*AIM OF THE EXERCISE*.
Copies of all lines containing the string "agent" are needed from the data below.

*DATA SUPPLIED*.
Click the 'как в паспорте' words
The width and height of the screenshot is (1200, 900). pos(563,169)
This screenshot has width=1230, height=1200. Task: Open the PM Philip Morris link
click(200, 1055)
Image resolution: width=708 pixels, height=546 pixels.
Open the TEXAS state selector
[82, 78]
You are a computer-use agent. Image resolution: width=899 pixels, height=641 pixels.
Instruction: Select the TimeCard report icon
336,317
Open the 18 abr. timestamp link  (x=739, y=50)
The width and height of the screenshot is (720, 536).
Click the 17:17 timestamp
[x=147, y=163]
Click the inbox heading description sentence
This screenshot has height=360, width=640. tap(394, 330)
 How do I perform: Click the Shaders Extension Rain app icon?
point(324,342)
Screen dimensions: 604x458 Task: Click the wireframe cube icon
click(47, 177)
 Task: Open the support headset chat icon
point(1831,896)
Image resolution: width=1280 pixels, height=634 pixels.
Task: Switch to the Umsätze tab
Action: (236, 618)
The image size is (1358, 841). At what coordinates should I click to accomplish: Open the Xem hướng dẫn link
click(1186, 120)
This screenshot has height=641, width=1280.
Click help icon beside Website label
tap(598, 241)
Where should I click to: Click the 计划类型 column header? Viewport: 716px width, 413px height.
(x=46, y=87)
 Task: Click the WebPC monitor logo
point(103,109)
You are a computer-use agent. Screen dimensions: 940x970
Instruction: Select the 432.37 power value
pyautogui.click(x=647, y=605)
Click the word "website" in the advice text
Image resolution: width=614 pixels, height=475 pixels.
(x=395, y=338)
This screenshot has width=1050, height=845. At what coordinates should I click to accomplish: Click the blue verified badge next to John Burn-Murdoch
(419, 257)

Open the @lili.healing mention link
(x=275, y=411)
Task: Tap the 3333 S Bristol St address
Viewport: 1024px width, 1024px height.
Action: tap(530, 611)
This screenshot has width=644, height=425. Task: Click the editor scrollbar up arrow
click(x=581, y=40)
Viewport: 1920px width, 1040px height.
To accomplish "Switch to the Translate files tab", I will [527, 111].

*SOLVED EXERCISE*.
You are a computer-use agent. Image resolution: width=899 pixels, height=641 pixels.
You are a computer-use agent. Screen dimensions: 940x970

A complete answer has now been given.